*** Provided material ***
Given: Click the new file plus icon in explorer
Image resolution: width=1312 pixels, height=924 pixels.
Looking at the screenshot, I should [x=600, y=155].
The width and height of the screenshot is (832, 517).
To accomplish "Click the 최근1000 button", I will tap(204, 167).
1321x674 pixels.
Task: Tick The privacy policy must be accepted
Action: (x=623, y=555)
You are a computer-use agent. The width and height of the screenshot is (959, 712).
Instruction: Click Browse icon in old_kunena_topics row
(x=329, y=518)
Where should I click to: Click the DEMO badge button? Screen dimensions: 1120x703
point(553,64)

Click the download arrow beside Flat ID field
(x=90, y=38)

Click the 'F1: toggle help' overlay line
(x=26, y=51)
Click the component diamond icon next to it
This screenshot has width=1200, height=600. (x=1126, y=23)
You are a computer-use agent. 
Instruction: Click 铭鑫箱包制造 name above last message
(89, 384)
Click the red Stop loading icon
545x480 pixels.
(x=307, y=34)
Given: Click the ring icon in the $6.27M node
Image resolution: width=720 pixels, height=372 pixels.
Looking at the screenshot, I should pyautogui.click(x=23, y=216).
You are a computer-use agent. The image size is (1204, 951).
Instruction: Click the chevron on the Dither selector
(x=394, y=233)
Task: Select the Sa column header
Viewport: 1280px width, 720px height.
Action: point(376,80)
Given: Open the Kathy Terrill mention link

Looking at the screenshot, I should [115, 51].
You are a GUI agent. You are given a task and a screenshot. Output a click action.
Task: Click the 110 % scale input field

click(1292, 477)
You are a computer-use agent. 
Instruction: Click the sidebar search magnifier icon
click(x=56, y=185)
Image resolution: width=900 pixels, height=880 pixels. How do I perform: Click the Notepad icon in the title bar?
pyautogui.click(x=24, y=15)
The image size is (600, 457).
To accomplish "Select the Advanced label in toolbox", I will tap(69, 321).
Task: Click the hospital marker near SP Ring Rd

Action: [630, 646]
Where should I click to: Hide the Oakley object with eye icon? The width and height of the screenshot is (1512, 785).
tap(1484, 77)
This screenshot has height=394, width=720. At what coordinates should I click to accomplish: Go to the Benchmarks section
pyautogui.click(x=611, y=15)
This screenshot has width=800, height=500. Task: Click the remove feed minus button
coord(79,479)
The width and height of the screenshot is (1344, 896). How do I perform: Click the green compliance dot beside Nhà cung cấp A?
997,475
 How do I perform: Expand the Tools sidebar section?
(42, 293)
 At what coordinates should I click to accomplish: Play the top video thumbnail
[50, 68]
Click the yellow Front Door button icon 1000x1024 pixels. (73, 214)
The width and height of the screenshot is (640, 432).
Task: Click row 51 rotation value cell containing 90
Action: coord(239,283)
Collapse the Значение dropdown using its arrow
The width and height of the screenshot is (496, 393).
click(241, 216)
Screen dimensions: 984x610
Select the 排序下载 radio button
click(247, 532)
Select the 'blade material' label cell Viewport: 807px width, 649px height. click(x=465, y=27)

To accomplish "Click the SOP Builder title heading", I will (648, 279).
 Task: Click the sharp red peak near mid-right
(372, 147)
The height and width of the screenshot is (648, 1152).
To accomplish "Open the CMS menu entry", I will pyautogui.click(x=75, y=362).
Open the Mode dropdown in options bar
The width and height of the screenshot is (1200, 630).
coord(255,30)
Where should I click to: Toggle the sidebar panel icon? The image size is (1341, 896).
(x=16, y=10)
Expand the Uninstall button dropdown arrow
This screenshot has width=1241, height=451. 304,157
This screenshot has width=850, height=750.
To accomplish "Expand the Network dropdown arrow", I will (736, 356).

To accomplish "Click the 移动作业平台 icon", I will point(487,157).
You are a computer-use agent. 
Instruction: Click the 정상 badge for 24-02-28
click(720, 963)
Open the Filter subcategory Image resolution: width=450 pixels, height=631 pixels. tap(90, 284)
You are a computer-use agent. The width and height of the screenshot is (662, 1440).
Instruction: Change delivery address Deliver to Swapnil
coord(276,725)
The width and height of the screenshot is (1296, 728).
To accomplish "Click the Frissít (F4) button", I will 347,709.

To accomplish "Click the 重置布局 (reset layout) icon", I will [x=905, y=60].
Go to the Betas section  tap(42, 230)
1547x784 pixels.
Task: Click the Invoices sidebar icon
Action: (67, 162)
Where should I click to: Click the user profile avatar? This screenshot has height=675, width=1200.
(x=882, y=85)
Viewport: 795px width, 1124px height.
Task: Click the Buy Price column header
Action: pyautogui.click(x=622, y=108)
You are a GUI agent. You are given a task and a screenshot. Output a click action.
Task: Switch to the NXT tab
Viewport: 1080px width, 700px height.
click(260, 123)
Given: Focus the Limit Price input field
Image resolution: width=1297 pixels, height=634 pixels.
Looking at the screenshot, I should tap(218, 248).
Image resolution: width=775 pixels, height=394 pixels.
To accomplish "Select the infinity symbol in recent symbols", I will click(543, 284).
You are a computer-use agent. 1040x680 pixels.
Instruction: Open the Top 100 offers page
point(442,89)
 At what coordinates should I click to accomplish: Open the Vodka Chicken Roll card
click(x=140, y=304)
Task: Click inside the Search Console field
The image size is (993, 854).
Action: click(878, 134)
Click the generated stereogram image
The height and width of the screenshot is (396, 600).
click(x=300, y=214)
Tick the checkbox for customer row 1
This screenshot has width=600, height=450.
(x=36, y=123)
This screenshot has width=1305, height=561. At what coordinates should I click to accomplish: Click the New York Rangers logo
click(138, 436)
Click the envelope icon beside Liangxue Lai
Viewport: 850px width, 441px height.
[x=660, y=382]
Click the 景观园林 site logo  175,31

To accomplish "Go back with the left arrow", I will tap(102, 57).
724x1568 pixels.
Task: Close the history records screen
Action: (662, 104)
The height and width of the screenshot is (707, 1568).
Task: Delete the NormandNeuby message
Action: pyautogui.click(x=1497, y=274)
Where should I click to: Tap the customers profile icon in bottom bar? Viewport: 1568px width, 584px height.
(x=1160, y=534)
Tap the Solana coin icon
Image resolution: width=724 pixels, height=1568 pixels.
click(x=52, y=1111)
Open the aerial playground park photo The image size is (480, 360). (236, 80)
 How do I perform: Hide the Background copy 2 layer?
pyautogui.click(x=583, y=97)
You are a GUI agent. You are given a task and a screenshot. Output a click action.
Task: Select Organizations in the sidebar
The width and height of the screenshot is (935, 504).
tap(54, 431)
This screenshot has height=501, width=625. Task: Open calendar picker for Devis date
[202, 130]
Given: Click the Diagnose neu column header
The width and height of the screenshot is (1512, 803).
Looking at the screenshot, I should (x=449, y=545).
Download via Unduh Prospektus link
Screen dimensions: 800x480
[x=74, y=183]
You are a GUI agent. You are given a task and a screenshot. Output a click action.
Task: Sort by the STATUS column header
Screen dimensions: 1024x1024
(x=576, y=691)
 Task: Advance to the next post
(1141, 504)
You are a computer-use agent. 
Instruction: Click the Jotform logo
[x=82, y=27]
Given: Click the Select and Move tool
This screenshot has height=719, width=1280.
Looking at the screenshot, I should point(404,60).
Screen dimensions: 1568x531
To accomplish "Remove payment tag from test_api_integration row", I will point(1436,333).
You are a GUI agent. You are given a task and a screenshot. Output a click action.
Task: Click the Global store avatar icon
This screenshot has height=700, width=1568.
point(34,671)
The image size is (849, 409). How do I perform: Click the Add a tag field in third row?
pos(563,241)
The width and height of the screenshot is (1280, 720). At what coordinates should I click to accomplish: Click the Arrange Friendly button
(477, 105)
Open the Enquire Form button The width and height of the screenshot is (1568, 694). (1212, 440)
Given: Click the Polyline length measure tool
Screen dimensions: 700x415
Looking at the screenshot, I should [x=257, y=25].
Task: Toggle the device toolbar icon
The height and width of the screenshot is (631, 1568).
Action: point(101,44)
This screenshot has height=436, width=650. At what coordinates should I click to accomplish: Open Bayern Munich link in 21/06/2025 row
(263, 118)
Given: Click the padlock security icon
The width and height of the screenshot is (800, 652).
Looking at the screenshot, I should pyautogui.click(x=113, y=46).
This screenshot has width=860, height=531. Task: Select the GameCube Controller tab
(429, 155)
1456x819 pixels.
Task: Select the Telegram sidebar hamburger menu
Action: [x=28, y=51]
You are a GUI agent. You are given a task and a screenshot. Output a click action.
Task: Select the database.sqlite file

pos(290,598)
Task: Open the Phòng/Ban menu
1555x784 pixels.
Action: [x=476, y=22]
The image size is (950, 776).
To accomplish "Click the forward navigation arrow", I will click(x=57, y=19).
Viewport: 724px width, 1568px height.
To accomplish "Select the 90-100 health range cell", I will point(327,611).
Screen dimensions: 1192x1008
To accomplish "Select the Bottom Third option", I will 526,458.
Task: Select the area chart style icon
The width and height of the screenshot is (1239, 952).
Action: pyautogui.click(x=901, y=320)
*** End of Provided material ***
- **How to complete this task**:
Examine the records and report how many lines contain the string "label". Only the number should be given.

- **Exercise response**:
2